SHARE Tribune Publishing sale draws challenger to Alden Global Capital
The planned sale of Tribune Publishing to Alden Global Capital could attract a rival bid from a group including hotel executive Stewart Bainum Jr.

The planned sale of Tribune Publishing to Alden Global Capital could attract a rival bid from a group including hotel executive Stewart Bainum Jr.


New York-based hedge fund Alden Global Capital is facing surprise competition in its attempt to acquire the owner of the Chicago Tribune and eight other major newspapers, two sources said Monday.

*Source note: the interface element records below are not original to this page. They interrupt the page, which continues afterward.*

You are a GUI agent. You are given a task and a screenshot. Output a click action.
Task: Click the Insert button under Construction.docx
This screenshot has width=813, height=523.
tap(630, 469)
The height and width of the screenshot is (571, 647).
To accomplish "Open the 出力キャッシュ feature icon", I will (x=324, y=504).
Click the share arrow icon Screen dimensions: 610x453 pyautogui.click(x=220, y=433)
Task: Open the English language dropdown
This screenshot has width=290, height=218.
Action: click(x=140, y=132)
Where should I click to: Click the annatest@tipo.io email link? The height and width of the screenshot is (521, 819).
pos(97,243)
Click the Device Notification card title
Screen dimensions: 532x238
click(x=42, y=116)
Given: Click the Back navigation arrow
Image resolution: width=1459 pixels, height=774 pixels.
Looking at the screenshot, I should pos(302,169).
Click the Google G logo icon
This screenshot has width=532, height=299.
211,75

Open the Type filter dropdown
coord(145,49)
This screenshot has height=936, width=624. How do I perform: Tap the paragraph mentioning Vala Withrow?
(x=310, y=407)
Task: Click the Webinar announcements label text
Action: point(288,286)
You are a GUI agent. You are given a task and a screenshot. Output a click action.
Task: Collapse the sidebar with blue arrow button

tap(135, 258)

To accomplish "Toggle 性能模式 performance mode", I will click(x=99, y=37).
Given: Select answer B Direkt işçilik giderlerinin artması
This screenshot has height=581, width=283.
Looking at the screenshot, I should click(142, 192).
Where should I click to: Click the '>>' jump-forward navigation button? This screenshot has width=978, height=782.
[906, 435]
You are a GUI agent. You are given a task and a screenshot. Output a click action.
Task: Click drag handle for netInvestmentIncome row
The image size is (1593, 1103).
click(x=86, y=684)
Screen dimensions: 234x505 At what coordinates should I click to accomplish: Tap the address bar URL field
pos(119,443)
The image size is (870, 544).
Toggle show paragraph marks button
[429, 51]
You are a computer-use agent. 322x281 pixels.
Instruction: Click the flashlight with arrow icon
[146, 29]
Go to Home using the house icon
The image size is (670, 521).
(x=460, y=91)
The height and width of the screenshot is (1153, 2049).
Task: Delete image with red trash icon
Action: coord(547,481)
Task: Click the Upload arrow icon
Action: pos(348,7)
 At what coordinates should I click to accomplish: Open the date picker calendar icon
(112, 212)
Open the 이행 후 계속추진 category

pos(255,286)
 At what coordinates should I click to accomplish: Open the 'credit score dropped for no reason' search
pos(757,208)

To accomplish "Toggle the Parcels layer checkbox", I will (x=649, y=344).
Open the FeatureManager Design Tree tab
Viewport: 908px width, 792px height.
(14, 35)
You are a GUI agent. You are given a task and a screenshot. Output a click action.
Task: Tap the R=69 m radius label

The sources, both with direct knowledge of the situation, said hotel executive Stewart Bainum Jr. is seeking partners for a bid that would top Alden’s price of $17.25 a share for Tribune Publishing. Bainum is the chairman of Choice Hotels International, based in Rockville, Md.

As part of Alden’s $630 million deal for Tribune, Bainum had struck a separate agreement to buy the Baltimore Sun, one of the company’s newspapers, for $65 million. He wanted the Sun for a nonprofit organization he controls so its ownership would remain in local hands.

Now, he is said to be seeking like-minded partners in Chicago and elsewhere who wish to get other pieces of Tribune Publishing. It’s not known if he has found investors interested in the Chicago Tribune. The paper has endured staff cuts and left its newsroom just off Michigan Avenue. During the pandemic, the company also has closed newsrooms elsewhere.

Those close to the Tribune sale, announced last month, said trouble has arisen over Alden’s insistence on onerous operating agreements governing the Sun and smaller Maryland newspapers during the change of ownership. They said Alden wanted terms that would substantially increase Bainum’s cost, so he decided he’d be better off forming a group to bid for the entire company.

“There was some well-deserved skepticism about Alden’s good-faith efforts to part with the Sun,” one person said. Another person familiar with the matter speculated Bainum doesn’t want the whole company and is maneuvering for a better deal for the Sun.

Alden, already one of the largest newspaper publishers, has received substantial criticism for its business practices, including deep cuts in expenses for newsgathering. Critics have said the hedge fund bleeds assets from its properties, such as real estate. Alden has said it preserves publications that, faced with advertising losses to social media giants, would otherwise close.

Tribune referred inquiries to an outside public-relations firm, which declined to comment. Alden and Bainum representatives did not respond to messages.

The sources said Bainum wants to invest $100 million alongside partners. They also said he has asked a special committee of Tribune’s board to release him from a nondisclosure agreement so he can recruit other investors.

The NewsGuild-CWA labor union, which represents newsroom workers at the several Tribune properties including the Chicago Tribune, has campaigned for civic-minded buyers to acquire its papers. “Local ownership is the way up and Alden is the way down,” said Gregory Pratt, Chicago Tribune City Hall reporter and president of its bargaining unit.

Alden owns 32% of Tribune and it acquisition of the entire company requires approval from owners of two-thirds of the remaining shares. That gives the second largest shareholder, Dr. Patrick Soon-Shiong, effective veto power over the sale because he owns nearly 25% of Tribune.

Soon-Shiong, owner of the Los Angeles Times, bought it from Tribune in his own effort to preserve local ownership. Sources describe him as sympathetic to those efforts with other company papers. Through a spokeswoman, he declined to comment.

Sources said a New York Times article about Bainum’s activities that appeared Sunday has prompted interest from wealthy people and family foundations in several cities. Efforts are said to be especially active around the Hartford Courant and the Morning Call in Allentown, Pa., besides Baltimore.

Tribune’s other publications include the New York Daily News; the Orlando Sentinel; the South Florida Sun-Sentinel; the Virginian-Pilot of Norfolk, Va.; and the Daily Press in Newport News, Va.

Shares of Tribune closed Monday at $17.28, up 1.4% for the day.